A fiber base composition on a gram per liter of aqueous slurry basis may be prepared as follows: 6 grams newspaper grade (or better) pulp, 2 grams cotton fiber, 750 ml of a 36 wt % sodium silicate solution, 24 grams micronized marble or 24 grams ground terra cotta, and 24 grams aluminum trihydrate. The boards cast from this slurry may be dried and subsequently soaked in an aqueous solution of the susceptive salt mix. In a more preferred embodiment, the salt solution may consist of: 250 grams potassium acetate and 250 grams potassium chloride per liter water.

A binding matrix material may be used that in many ways acts as a glue to consolidate the fibrous component of the board. The matrix binding agent or glue that consolidates the board may be an inorganic or organic material. The inorganic based material is preferred. First, the inorganic binder alternative provides significantly higher thermal stability over the organic alternative. Secondly, the use of an organic binding agent may require the use of preservatives or additional additives that may or may not fare well in the high temperature environment of some susceptor boards. Thirdly, the introduction of an organic binder over an inorganic binder may introduce smoke or odor in the event of an unanticipated high

temperature scenario that brings about the burning, smoking, or smoldering of the organic binding matrix although this problem is reduced by the inclusion of sodium silicate. Some possible examples of useful materials are flours of wheat, rice, oats, potatoes, and the like. Any of these materials might function well in a controlled temperature scenario. In the event of a long-term microwave environment, i.e., product left in the microwave for a period significantly longer than the planned or prescribed period, the associated unpleasant breakdown products might be generated.

Cabosil fumed silica may be used as a thickening agent and flocculating agent for the slurry of the present invention, with the added benefit of introducing greater inorganic content to the final susceptor board and increasing the viscosity of the slurry.

Aluminum trihydrate may be included to release the water of hydration at temperatures from 200 ^β C to 250°C. This water of hydration is realized into the matrix of the susceptor board and can also act to reduce the likelihood/possibility of burning or smoldering of the material at high temperatures.

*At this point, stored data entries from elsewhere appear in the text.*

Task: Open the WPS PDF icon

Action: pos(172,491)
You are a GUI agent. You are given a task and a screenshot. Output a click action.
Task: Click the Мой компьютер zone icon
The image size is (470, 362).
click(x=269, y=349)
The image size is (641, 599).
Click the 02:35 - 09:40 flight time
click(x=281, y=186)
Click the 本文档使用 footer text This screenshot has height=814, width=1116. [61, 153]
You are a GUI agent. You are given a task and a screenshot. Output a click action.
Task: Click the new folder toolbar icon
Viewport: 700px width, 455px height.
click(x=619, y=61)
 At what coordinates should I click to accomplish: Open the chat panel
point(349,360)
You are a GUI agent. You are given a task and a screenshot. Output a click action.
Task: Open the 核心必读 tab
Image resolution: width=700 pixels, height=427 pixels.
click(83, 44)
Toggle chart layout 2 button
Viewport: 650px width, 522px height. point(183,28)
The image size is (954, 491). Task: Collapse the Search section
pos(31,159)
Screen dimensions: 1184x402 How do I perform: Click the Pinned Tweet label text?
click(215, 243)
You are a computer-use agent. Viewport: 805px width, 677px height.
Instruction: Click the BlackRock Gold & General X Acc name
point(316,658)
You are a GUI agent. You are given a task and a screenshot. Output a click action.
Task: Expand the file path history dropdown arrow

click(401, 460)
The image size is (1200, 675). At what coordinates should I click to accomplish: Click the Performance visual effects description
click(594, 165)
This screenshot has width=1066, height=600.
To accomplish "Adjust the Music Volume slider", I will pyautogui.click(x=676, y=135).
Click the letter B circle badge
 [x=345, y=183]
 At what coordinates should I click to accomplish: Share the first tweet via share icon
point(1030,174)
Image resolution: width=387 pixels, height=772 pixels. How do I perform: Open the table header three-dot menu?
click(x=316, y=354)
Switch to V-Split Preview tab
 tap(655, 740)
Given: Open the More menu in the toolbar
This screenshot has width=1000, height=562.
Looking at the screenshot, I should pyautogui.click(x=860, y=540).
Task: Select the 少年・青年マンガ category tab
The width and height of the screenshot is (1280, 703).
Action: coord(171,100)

A particularly novel aspect of the present invention is that the susceptor composition acts as a form of heat pump. For instance, dry, hot potassium acetate does not heat significantly in a microwave oven; breakdown (carbonization) can occur, but this is not automatic even after extended periods of heating. The same is true if potassium acetate is included in a ceramic matrix which itself does not bind water. Both potassium acetate and the ceramic matrix are dry. As

potassium acetate and/or the matrix absorbs atmospheric water, or is made damp, microwave heating occurs. Both the heating rate and the final temperature depend upon the water content and the ceramic or fiber substrate. Thus, the susceptor composition acts as a form of heat pump due to the presence of either internal or external moisture in or through the food and the susceptor material. While not wishing to be bound by any theory, the present inventors believe that moist air is pumped at an elevated temperature through or within the temperature self-regulating susceptor combinations. Thus, in a moist airstream or on a wet surface, internal water is replaced or assisted by external replacement subject to the adjustment of the surface temperature and stability, and this process can be moderated by the inclusion of, for example, sodium or potassium chloride and/or sodium silicate.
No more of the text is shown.